One of the earliest popular movements in which rapid communications played a role was the 1848 Paris uprising (the events depicted in Victor Hugo’s novel Les Miserables), which in turn rapidly inspired similar uprisings in Berlin, Vienna, and Milan. The telegraph (which at this time was as likely to be Claude Chappe’s optical telegraph as an electric one) spread the news much more quickly than had been the case in previous popular uprisings.

This lesson was taken to heart by the Paris Communards of 1878, who made a point of seizing control of the Paris telegraph lines early in their uprising. The government in Versailles, recognizing the aid that the telegraph gave the revolutionaries, in turn did its best to disconnect the lines and reduce their contact with the outside world.

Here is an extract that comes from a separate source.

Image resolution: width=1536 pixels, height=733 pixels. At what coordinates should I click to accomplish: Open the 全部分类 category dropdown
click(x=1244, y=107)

An editorial in the New York World unsympathetically recognized the power of the electric telegraph as a liberation technology (U.S. newspapers were almost invariably hostile to the communards) referring to “a very striking illustration of the evils which the electric telegraph has brought us, comingled with its good.”

During the 1917 Bolshevik revolution, the revolutionaries and Alexander Kerensky’s provisional government both recognized that communications were a vital tool of the revolutionaries. On 23 October 1917 (5 November, new style) Kerensky ordered the telephone lines to the Bolshevik party headquarters at the Smolny Institute disconnected. Two nights later, as the revolution began, sailors from the Baltic Fleet made the seizure of the Petrograd Telegraph Agency one of its priorities. Their commissar, Leonid Stark, publicized the revolution to the rest of the world in dispatches sent over PTA lines.

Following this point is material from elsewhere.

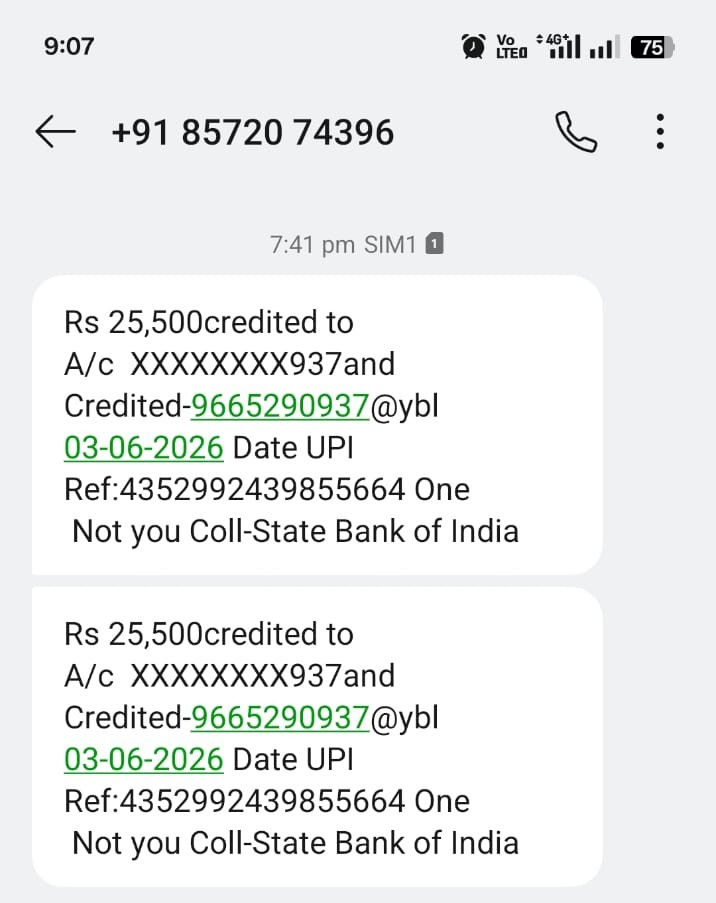Open contact +91 85720 74396 header
Screen dimensions: 716x903
[x=253, y=132]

Mustafa Kemal Ataturk and other Turkish Army officers made extremely effective use of the telegraph in order to build consensus, depose Sultan Abdulhamid II (April, 1909), and to create the Turkish Republic (October 1923). In another of history’s ironies, the Erzurum telegraph line that Ataturk used to keep in touch with fellow officers in Anatolia and Thrace was the line which had been cut a few years previously by protesters to hamper the Sultan’s forces.

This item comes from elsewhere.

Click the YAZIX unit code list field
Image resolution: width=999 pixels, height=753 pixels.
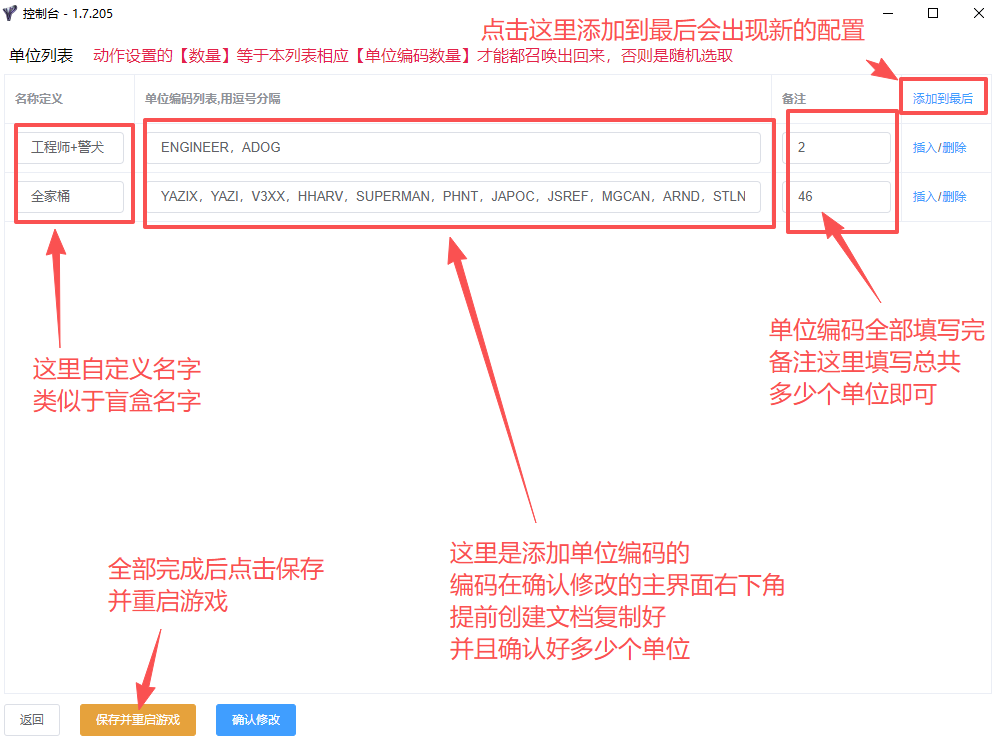click(x=457, y=196)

During World War II, radio was used to powerful effect for organizing the resistance movements in occupied territories. Many radio techniques were developed to evade detection — such as burst transmission, and highly-directional antennas (used for sending the signal straight up from the agent’s set to a circling plane).

In an interesting reversal of history, communications technologies — which had helped launch Lenin’s revolution — also helped to end it. In 1991, when Soviet hardliners opposed to Mikhail Gorbachev’s reforms, staged their coup, they overlooked the internet as a means of popular communication. Radio and television stations were shut down or controlled, fax machines were smashed, telephone exchanges in some cities were shut down, but the Internet — which used leased lines — remained an important tool in the hands of the resisters. Neil Corcoran in his article “Computer Networks and the Soviet Coup of 1991” wrote, “Individual reports were essential elements… as they contained accounts of the events and demonstrations in different cities allowing others to know that resistance was occurring in other parts of the Unions, and that they were not alone.”

That same sense of not being alone and of being able to get one’s message out to the rest of the world would grow more powerful as communication devices became more personal, portable, and began to include visual media. On 20 June 2009, the video of the shooting in Tehran of Neda Agha-Soltan by government troops shocked the world when it was posted to the video hosting service YouTube. In December 2010, graphic videos disseminated rapidly via personal mobile communications and via the web inspired a popular uprising in Tunisia which toppled the government the following January. The Tunisian Revolution led in turn to an uprising in Egypt, organized in part on a facebook page.

Nevertheless, “Reporters Sans Frontieres” lists countries where governments attempt to control the internet. Amazon.com presently lists more than one hundred books on the topic of surveillance on the internet, books which debate whether the new communications technologies liberate or repress. It is a debate which is sure to continue, but one which recent events have highlighted.